**SOURCE MATERIAL**
BEGIN
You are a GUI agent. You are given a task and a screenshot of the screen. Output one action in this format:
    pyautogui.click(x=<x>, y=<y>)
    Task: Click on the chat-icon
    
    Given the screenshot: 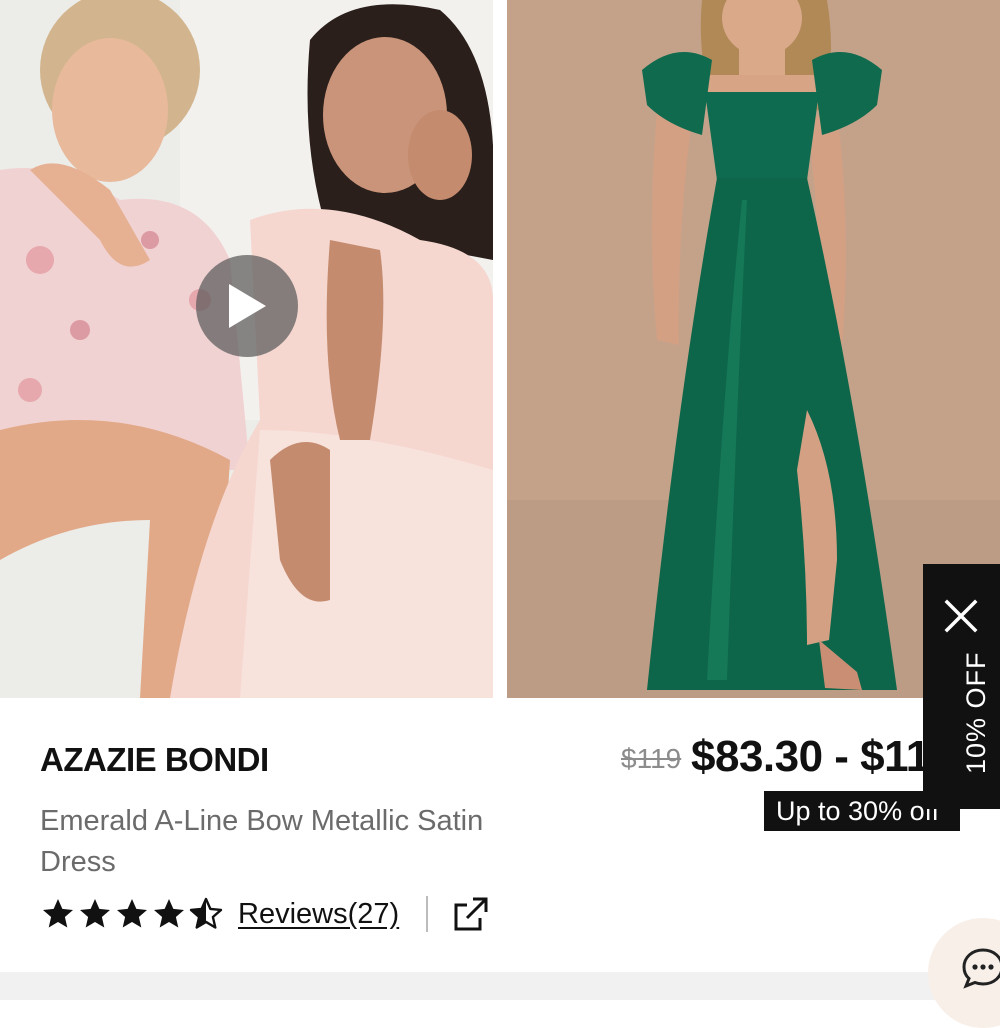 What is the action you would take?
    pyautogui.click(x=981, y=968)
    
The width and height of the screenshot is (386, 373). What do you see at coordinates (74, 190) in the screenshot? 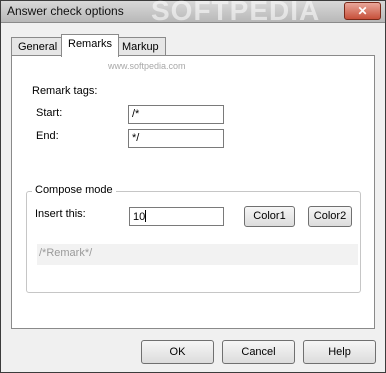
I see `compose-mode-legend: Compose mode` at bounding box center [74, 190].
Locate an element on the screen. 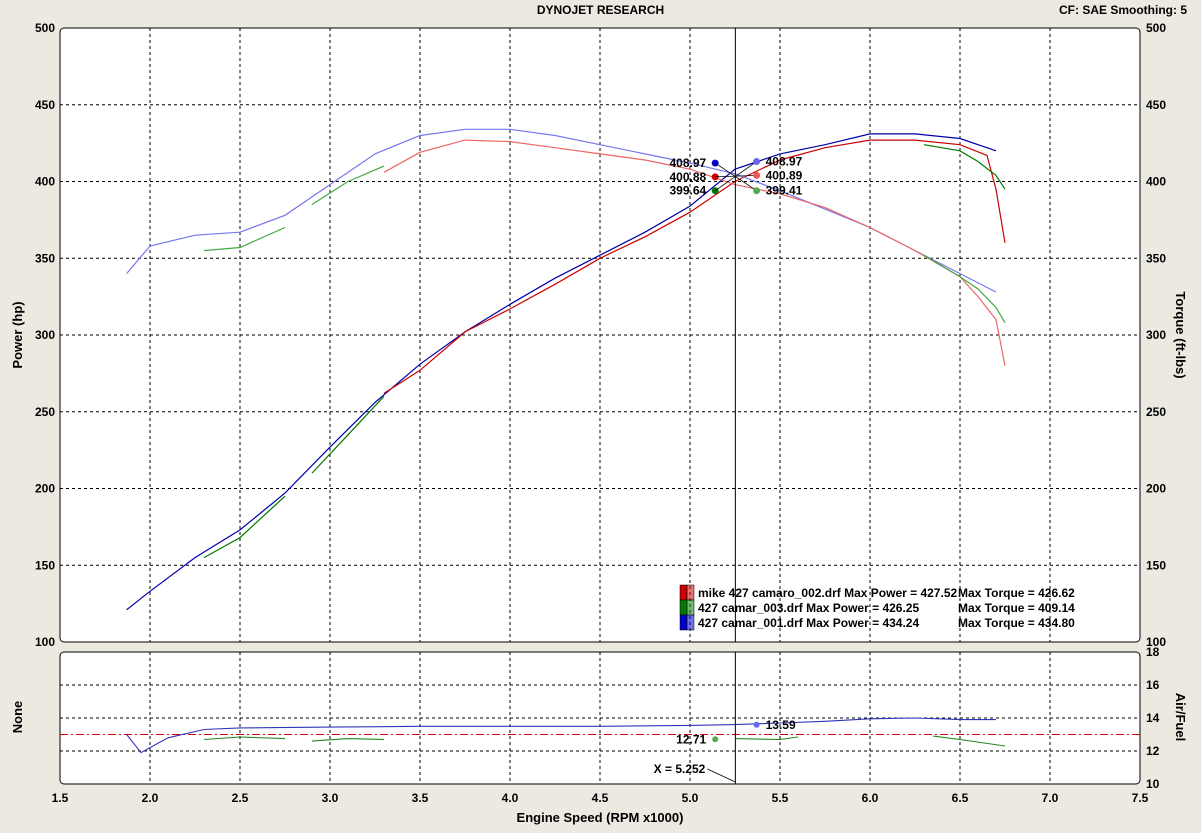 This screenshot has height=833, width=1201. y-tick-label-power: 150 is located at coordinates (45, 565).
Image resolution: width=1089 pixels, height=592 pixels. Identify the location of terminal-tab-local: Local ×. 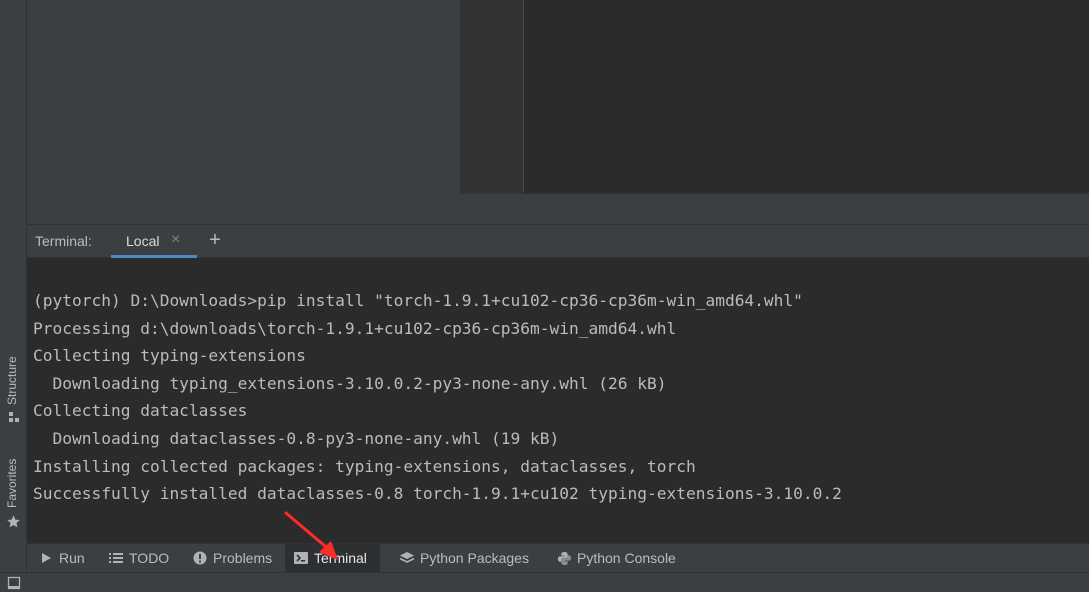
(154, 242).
END
**WHAT YOU NEED TO DO**
Put the items above into a two-column CSV, with columns named instruction and response. Cover only the part running from the line with "Image resolution: width=1089" through the end of the items, one row per item, with each field quoted, line breaks turned into spaces, and the pictures left out.

**WORKED SOLUTION**
instruction,response
"Image resolution: width=1089 pixels, height=592 pixels. Identify the location of terminal-tab-local: Local ×.","(154, 242)."